International Fight League
He then signed a contract with the International Fight League. He debuted for the promotion against Brent Beauparlant, losing via decision. He was given a second chance, and fought Dan Molina. The fight ended with Baczynski, again, on the losing end. Baczynski was released from the IFL after the loss.

Post-IFL
Baczynski obtained a 7–1 record after being released from the IFL. He then fought up and comer Roger Bowling, losing by vicious KO only nine seconds into round one. Baczynski won a fight against Tom Nguyen at a Wild Bill's Fight Night event. He was then selected to be a part of The Ultimate Fighter.

The Ultimate Fighter
Baczynski was selected as one of the 28 competitors for the eleventh season of the Ultimate Fighter. To get onto the show and become one of the 14 fighters, Baczynski had to fight Court McGee. After three rounds, the judges awarded the win to McGee, sending Baczynski home.

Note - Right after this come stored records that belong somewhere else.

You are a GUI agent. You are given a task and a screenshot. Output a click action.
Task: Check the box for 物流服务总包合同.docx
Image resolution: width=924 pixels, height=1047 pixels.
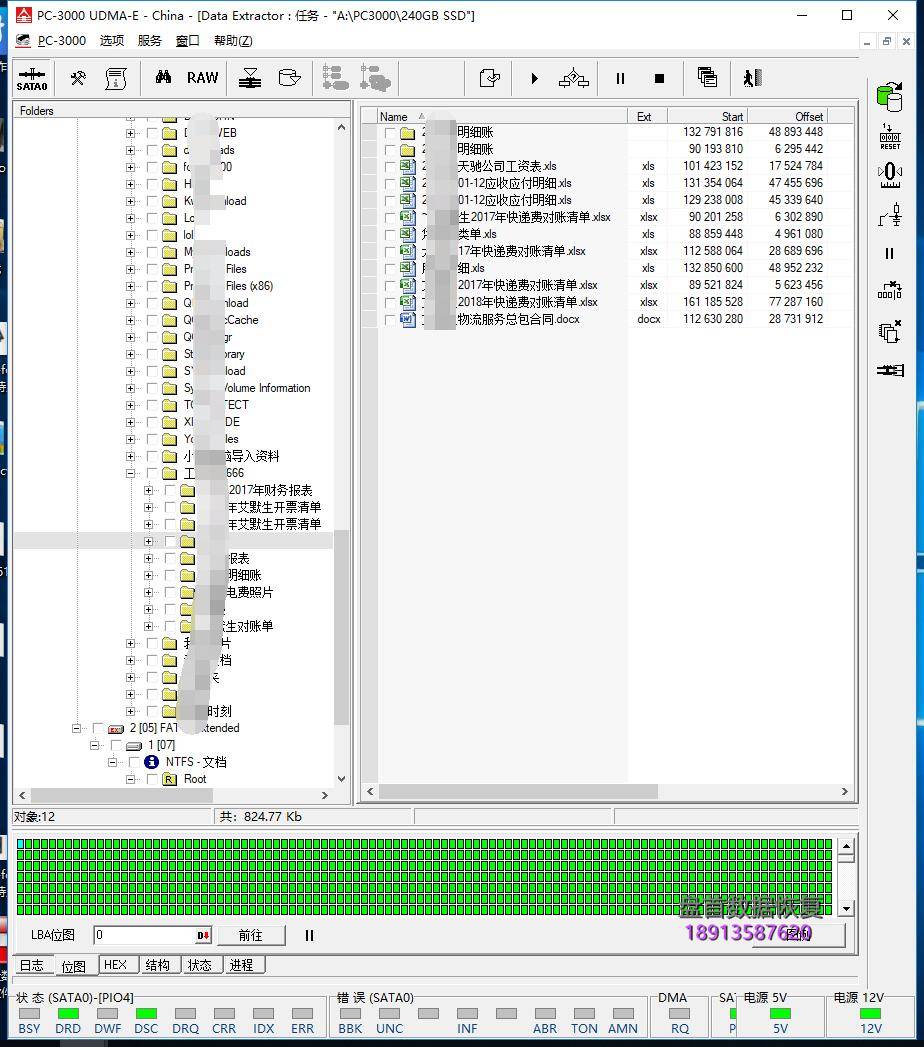(391, 320)
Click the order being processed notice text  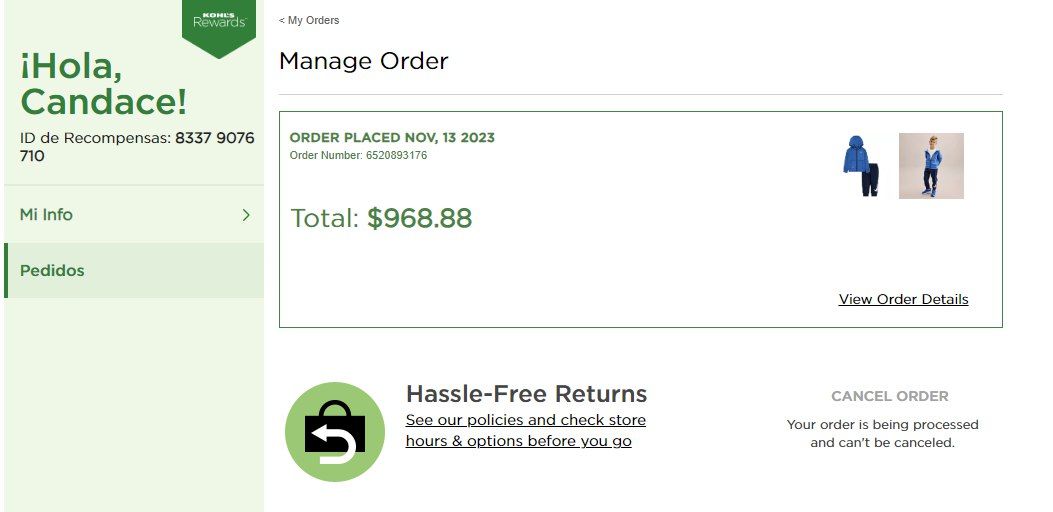[x=882, y=433]
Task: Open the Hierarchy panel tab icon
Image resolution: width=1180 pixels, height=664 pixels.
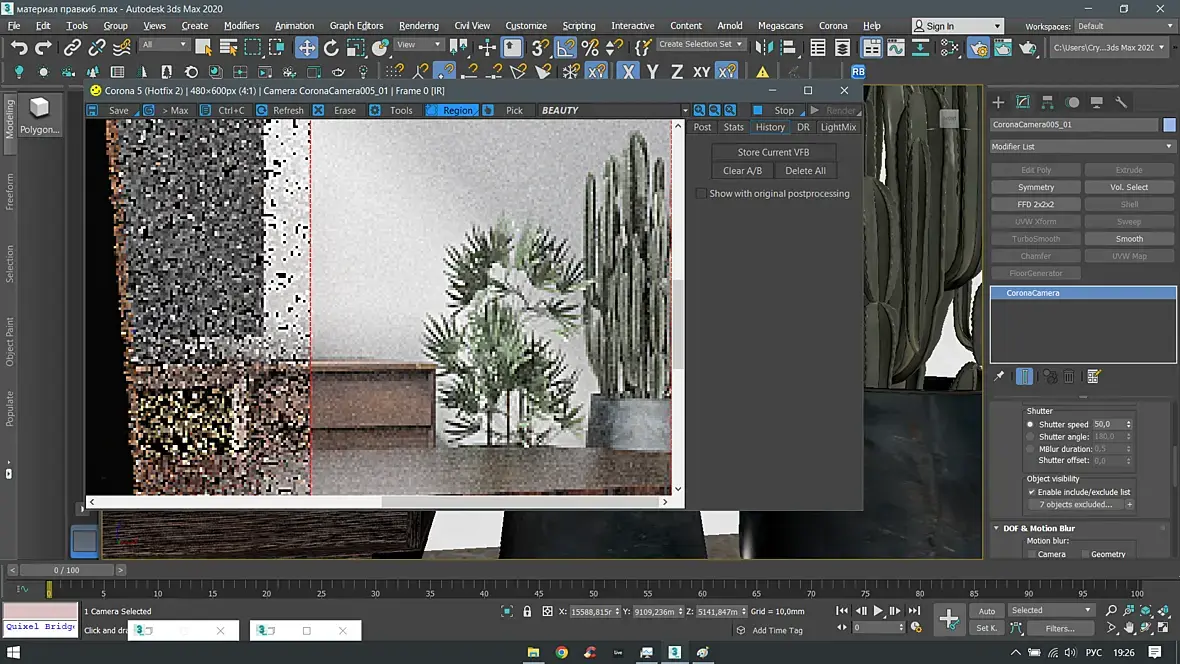Action: pyautogui.click(x=1047, y=102)
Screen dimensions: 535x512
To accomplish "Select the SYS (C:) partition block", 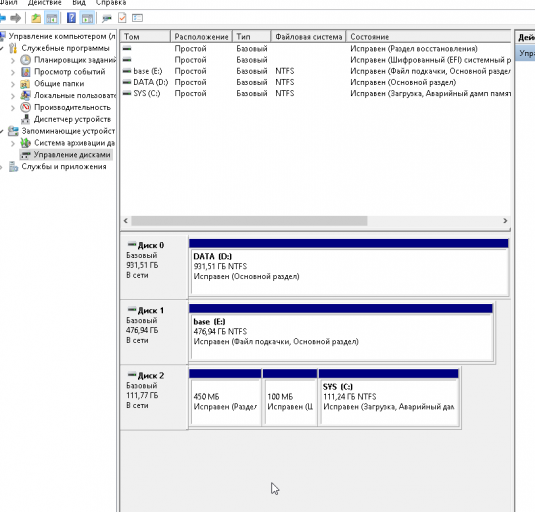I will [389, 398].
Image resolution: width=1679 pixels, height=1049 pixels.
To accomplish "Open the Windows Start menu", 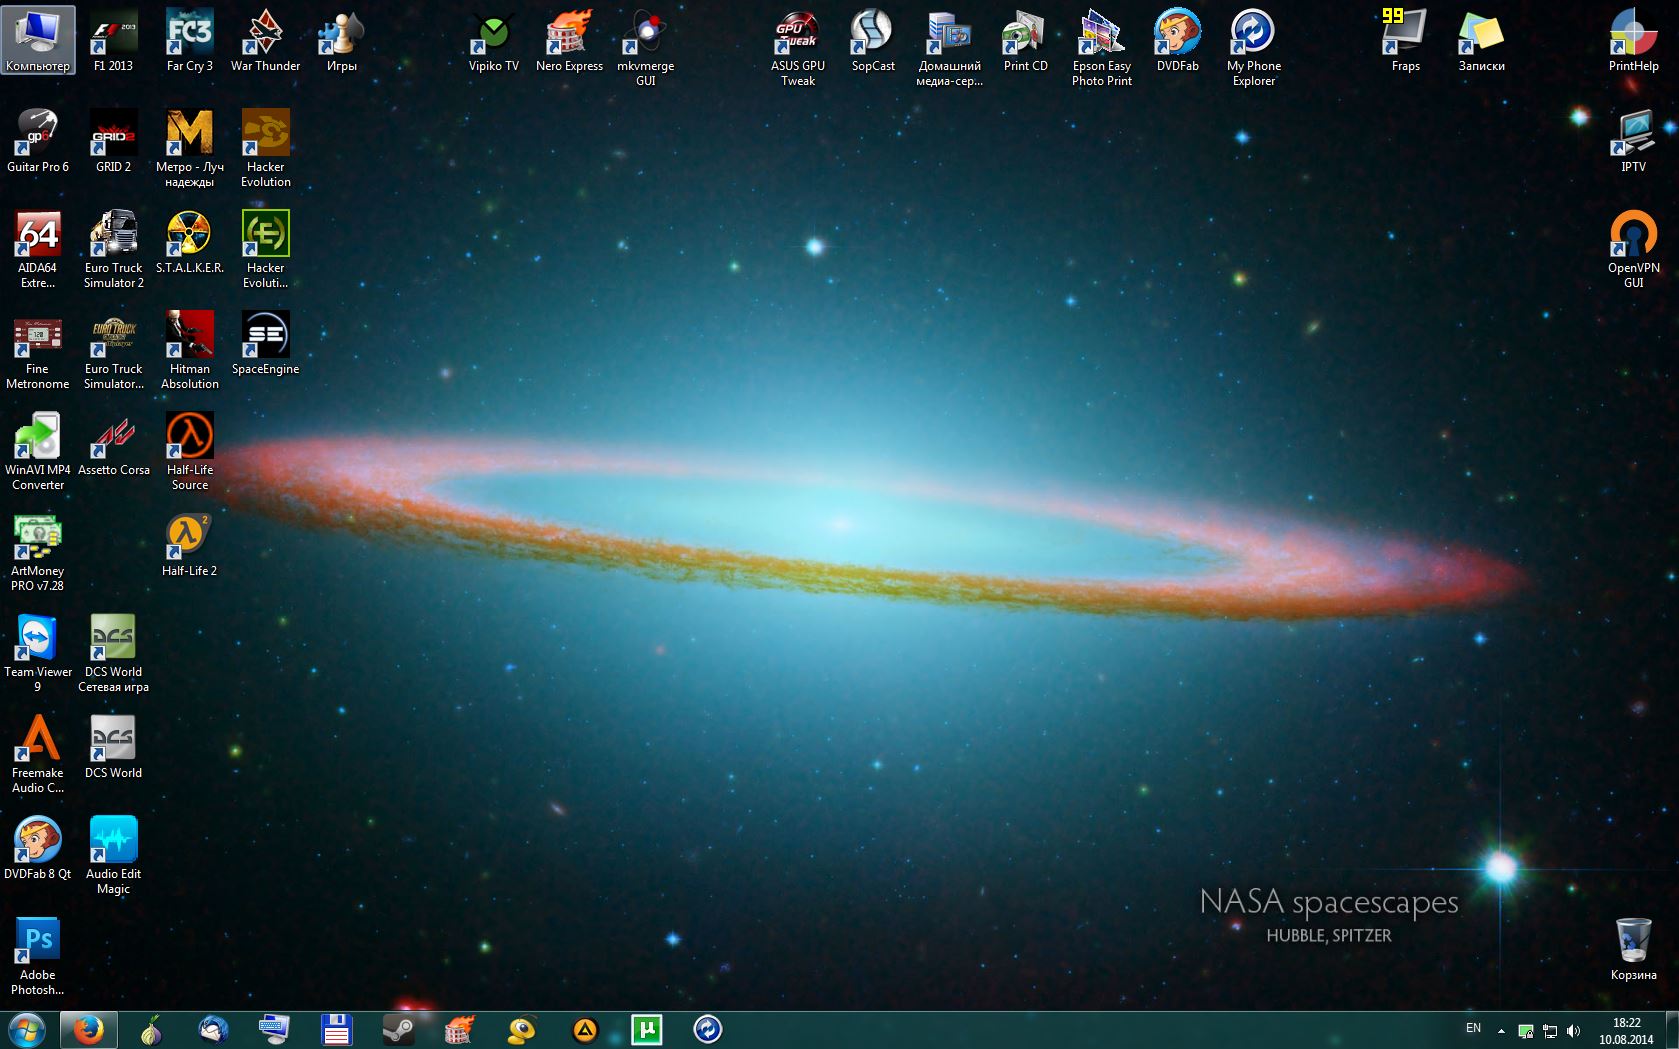I will (26, 1029).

After a fighter was injured and forced out of the competition, Baczynski was given the injured fighter's spot. In his first fight back he fought Team Liddell's last pick, Joseph Henle. Baczynski won the fight via three round unanimous decision and moved onto the quarter-final round.

In the quarter-final round, Baczynski faced rival team member and friend Brad Tavares. As the first round ended, Baczynski threw an illegal soccer kick to the head of Tavares. Baczynski immediately apologized, knowing he could have seriously hurt Tavares, who went to his corner and slumped. After discussing the matter with the doctors, Herb Dean stopped the fight and Tavares was declared the winner by disqualification, advancing him to the semi-finals.

In 2017, he returned to TUF 25, ultimately losing by unanimous decision to Gilbert Smith.

Ultimate Fighting Championship
Baczynski made his UFC debut in a rematch against Brad Tavares at The Ultimate Fighter: Team Liddell vs. Team Ortiz Finale. After three close rounds, Baczynski lost the fight via unanimous decision (29–28, 29–28, 29–28).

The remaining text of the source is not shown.